On the plus side, it looks like there's a real push to do this kind of thing. [1]
In my world (I am a researcher btw) I think expensive open access already is the current norm. But you're right, funders could start to impose limits. (Though I'm sure someone would raise an objection if they did, and I'd be interested to see what that was: your move, publishers!)
On a related note, reviewing work is highly skilled and usually unpaid. If (and that's a big if) we wanted to fix that, we'd have to make fees higher again.
> reviewing work is highly skilled and usually unpaid. If (and that's a big if) we wanted to fix that, we'd have to make fees higher again
I'd be ok with that. Off the cuff, the way I see it there are a few options:
1. [Perhaps acceptable] The party behind the submitted paper pays the reviewers for their efforts. This might be done via the publisher, but that's just detail. The reviewers' employers do not treat reviewing as a work activity, i.e. reviewing work is done out of hours.
2. [Acceptable] The reviewers' employers pay the reviewers, treating review work as a routine part of their scientific duties.
3. [Acceptable, likely preferable] (Combining 1 and 2) The reviewers' employers pay the reviewers, treating review work as part of their scientific duties. The party behind the submitted paper pays the reviewers' employers, in compensation for the time spent on reviewing. This has the advantage that reviewing work can be neatly accounted for by all parties, and that, ideally, reviewing work need not be viewed as an additional professional burden atop ordinary working hours. (Whether that's likely to really work out given general academic career pressures, I'm not qualified to say.)
4. [Unacceptable] The reviewers go unpaid for their efforts, and only do the work out of an economically perverse sense of noblesse oblige
- Occasionally, society-level journals are being expected to subsidize the society itself, in terms of the annual meeting, student scholarships, etc. They're often also outsourced to commercial publishers, because even fairly substantial societies are run on shoe-string staff.
- If you're NIH, Wellcome Trust or some other organization funded, there's a mandate that the manuscripts become open access after (typically) 12 months.
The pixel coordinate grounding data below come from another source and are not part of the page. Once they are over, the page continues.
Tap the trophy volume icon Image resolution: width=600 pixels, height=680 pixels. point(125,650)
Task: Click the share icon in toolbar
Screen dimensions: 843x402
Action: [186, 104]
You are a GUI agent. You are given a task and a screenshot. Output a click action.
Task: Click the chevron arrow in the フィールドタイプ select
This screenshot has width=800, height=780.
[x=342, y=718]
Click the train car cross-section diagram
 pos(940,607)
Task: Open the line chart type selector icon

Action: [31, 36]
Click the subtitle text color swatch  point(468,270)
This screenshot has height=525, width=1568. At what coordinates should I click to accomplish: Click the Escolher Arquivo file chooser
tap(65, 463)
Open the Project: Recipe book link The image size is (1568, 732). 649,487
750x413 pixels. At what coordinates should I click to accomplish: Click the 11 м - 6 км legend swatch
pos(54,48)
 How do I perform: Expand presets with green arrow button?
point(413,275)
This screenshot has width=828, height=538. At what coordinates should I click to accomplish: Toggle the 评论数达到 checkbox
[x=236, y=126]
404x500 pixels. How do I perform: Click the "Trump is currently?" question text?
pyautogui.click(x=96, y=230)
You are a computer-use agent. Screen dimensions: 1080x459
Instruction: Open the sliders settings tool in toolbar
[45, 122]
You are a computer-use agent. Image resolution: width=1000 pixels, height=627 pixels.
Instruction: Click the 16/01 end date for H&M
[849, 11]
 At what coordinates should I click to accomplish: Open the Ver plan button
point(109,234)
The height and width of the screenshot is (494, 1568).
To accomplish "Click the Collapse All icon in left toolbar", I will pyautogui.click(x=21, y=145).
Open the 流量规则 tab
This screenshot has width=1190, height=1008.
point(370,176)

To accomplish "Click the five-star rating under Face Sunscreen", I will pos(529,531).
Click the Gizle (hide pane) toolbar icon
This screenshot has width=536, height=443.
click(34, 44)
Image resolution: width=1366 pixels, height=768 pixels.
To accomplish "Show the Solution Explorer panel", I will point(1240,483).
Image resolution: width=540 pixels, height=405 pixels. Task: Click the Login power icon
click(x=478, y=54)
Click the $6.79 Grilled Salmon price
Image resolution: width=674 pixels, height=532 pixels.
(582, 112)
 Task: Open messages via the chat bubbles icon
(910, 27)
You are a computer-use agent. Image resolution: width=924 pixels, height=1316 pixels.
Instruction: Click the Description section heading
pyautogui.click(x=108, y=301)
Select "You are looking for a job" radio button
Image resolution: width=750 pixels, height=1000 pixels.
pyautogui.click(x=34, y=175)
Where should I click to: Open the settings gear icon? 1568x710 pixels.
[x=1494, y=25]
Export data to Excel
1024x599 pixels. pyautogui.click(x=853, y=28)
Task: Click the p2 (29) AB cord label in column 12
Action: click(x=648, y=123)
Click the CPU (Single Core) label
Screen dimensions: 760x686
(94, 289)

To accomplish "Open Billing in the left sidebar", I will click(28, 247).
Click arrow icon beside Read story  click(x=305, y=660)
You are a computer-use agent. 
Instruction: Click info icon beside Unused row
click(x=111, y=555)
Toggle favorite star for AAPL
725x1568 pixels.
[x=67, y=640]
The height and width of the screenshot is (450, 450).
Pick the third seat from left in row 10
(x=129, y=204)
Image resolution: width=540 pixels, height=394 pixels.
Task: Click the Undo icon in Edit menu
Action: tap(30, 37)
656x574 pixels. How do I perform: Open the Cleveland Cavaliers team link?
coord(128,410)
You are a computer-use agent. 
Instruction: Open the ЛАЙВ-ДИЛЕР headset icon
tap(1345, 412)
That lessens the pressure somewhat to open up journals.
I don’t think there’s much hope of the commercial journals owned by Elsevier or Springer opening up, but I do hope that the trend of journals flipping (where the entire editorial board resigns and forms a similarly named open access journal) will increase.
Perhaps another problem is that in those fields that are already closest to open access (say because they use the arxiv), there is less incentive for people to jot publish in commercial journals as everyone who matters will have already read the preprint in the arxiv.